European Parliament’s Development Committee sends strong signal on conflict minerals
11 March 2015
Monday night the European Parliament’s Development Committee (DEVE) sent a powerful message. It voted, with a significant majority, for mandatory conflict minerals regulation in the EU. It called for a binding regulation that will require companies trading in key resources to source their minerals responsibly, and publicly report on what they have done to avoid financing conflict or human rights abuses.
We welcome this strong political signal. It is an important step towards breaking the links between the trade in minerals, and conflict and human rights abuses.
DEVE’s vote was responding to a weak legislative proposal from the European Commission last March. This proposal gives a small number of importers of tin, tantalum, tungsten and gold (3TG) the option of sourcing responsibly. This voluntary scheme would be available to only a tiny fraction—0.05%—of companies using and trading the minerals in the EU, and would have virtually no impact on companies’ sourcing behaviour. It also ignores companies that import products containing these minerals into the EU, such as in cars and laptops.
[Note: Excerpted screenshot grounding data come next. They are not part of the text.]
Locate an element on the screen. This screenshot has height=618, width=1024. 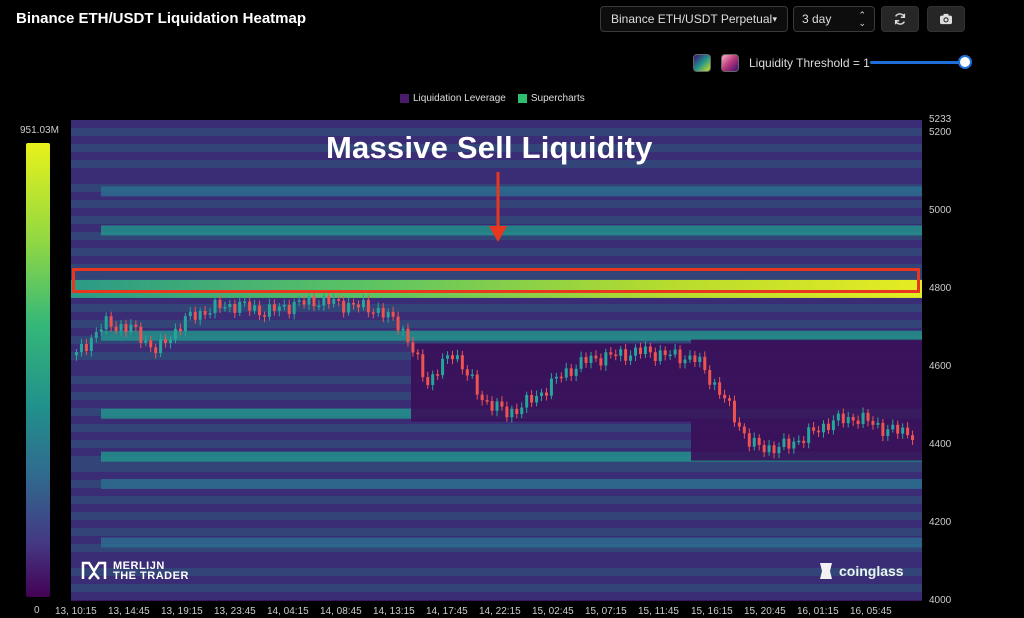
screenshot-button is located at coordinates (946, 19).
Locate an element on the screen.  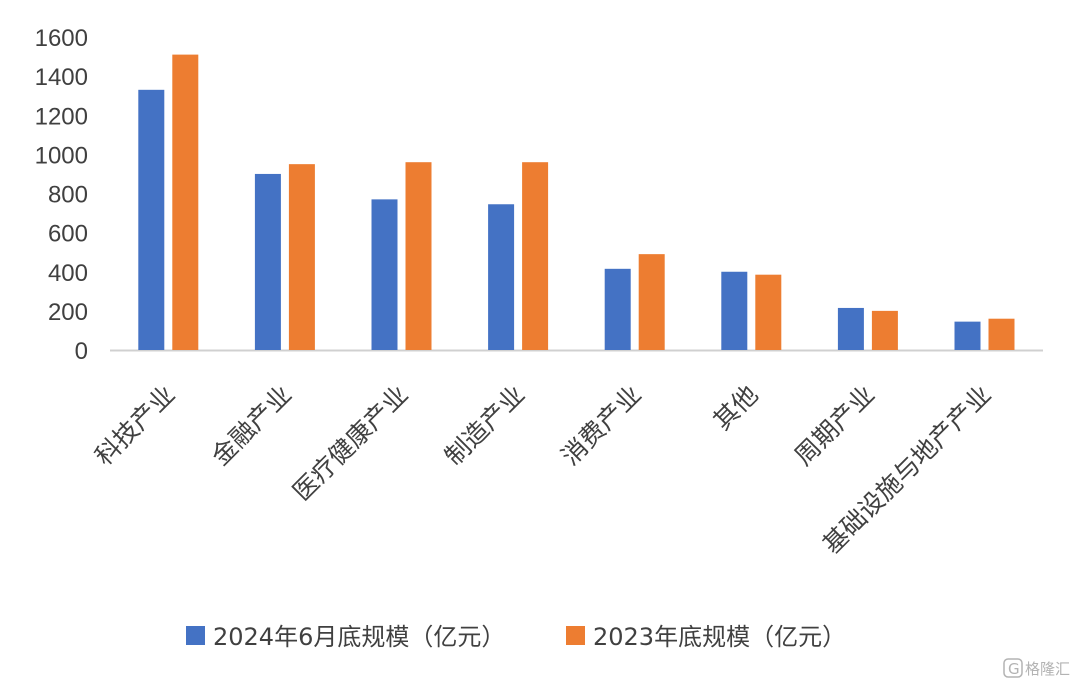
y-tick-label: 200 is located at coordinates (68, 312).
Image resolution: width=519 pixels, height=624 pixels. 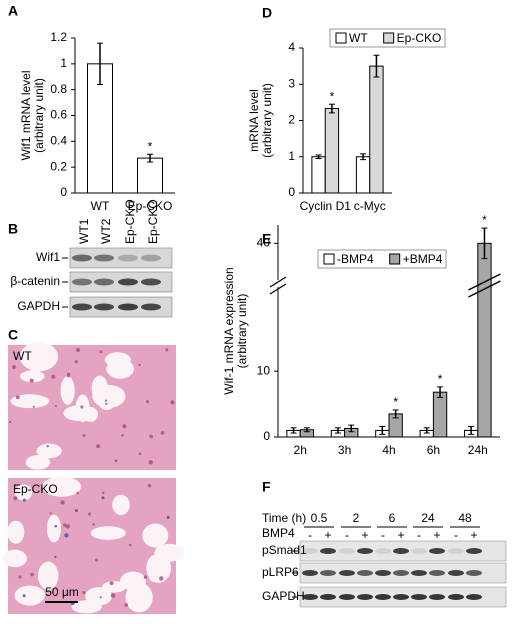 I want to click on time-value: 0.5, so click(x=320, y=518).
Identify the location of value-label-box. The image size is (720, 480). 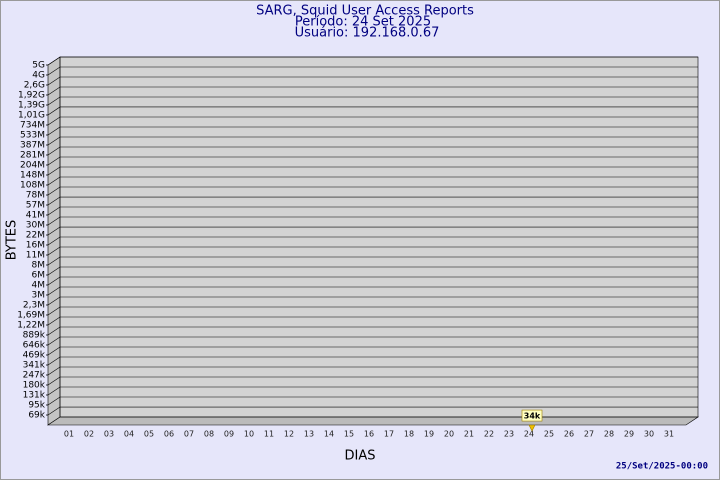
(532, 416).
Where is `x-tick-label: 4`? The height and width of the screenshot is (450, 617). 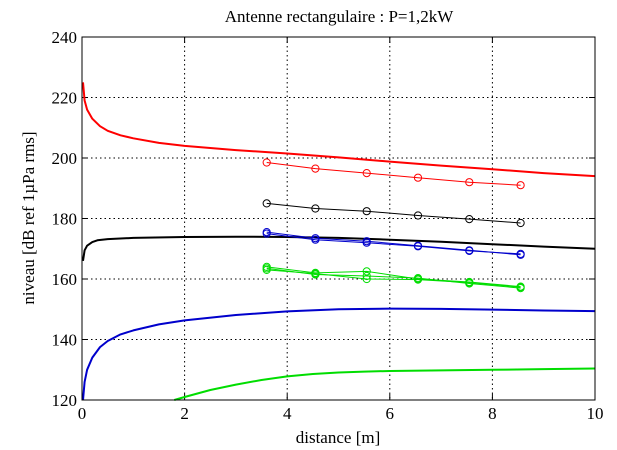
x-tick-label: 4 is located at coordinates (288, 414).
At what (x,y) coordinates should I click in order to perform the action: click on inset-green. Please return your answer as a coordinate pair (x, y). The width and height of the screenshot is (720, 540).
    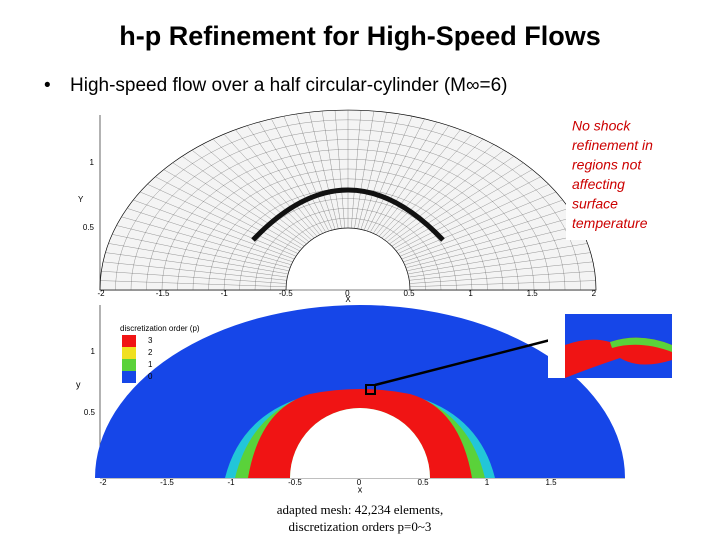
    Looking at the image, I should click on (641, 344).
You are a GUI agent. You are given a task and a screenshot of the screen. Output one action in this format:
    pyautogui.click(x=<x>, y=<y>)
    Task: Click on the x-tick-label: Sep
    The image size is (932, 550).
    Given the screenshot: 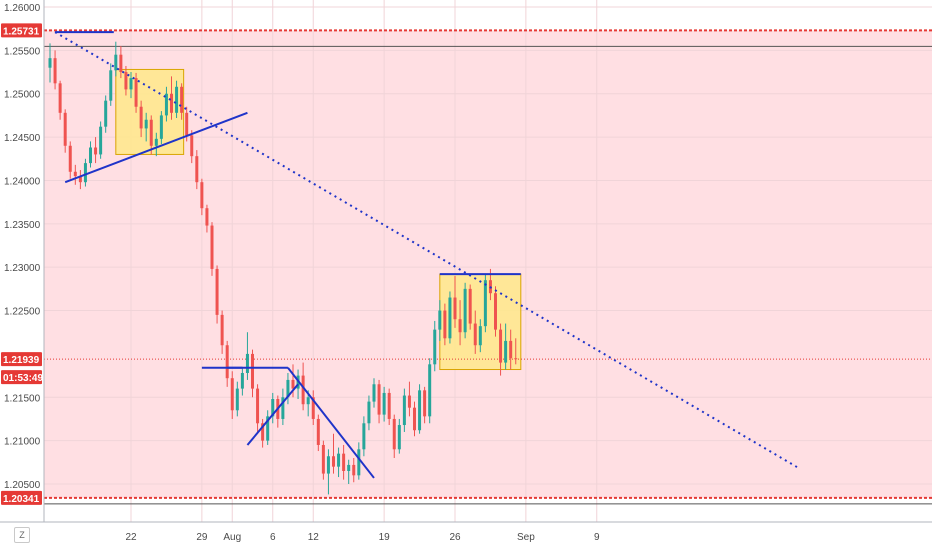 What is the action you would take?
    pyautogui.click(x=526, y=538)
    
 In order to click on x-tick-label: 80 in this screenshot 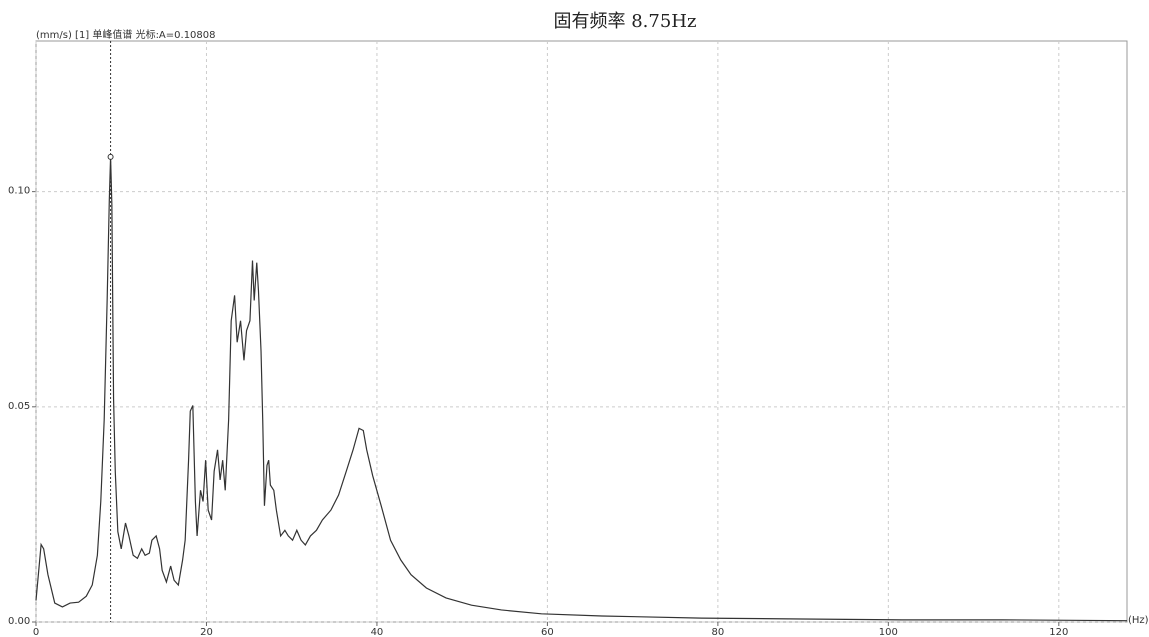, I will do `click(718, 632)`.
Business leaders, investors, religious leaders, civil society and consumers have all criticised the Commission’s approach.
Last night, with support from a broad spectrum of political groups, the DEVE Committee rejected the Commission’s proposal for a voluntary, narrow scheme by 23 to 2 votes.
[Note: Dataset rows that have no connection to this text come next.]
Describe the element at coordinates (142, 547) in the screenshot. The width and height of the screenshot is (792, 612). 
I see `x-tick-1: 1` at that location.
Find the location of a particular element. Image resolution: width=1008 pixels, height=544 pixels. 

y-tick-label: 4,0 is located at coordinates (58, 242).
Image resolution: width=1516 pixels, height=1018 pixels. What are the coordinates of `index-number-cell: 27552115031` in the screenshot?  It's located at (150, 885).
The DEVE Committee has instead demanded a mandatory scheme that extends to companies importing products containing tin, tantalum, tungsten, and gold into the EU. Companies at different points in the supply chain are asked to work together to identify and assess risks in their supply chain—a process known as supply chain due diligence—in line with an internationally recognised standard. DEVE has also called for a mechanism that will allow the regulation to be extended in the future to cover other natural resources that fuel conflict and human rights abuses. It has also called for the EU to complement the regulation with development projects aimed at enhancing responsible sourcing and addressing development needs linked to the exploitation of minerals in conflict-affected and high-risk areas.
The International Trade Committee (INTA) is leading the Parliament’s work on the conflict minerals issue. It will vote on the Commission’s proposal in mid-April. The INTA Committee’s approach to this issue will be critical to shaping the Parliament’s response to the trade in conflict minerals.
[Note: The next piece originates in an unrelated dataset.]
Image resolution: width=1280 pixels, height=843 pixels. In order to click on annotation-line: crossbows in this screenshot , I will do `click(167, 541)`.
Yet a draft report presented by the INTA rapporteur, Iuliu Winkler, last month is concerning. It suggests the Trade Committee is considering a significant step backwards. The draft report fails to
address the weaknesses in the Commission’s proposal, and instead weakens it further.
Civil society is calling on the Trade Committee to listen to what Parliamentarians from across Europe’s political spectrum stated so clearly in the Development Committee last night.
If the Parliament supports the Commission’s voluntary and narrow approach, Europe will not only fail to live up to its human rights obligations, it also risks creating a fragmented market and uneven playing field to the detriment of EU companies. Like the Development Committee, the Trade Committee must show leadership and push for strong regulation that requires EU companies to source their minerals responsibly. It is time for Europe to be part of the solution, not the problem.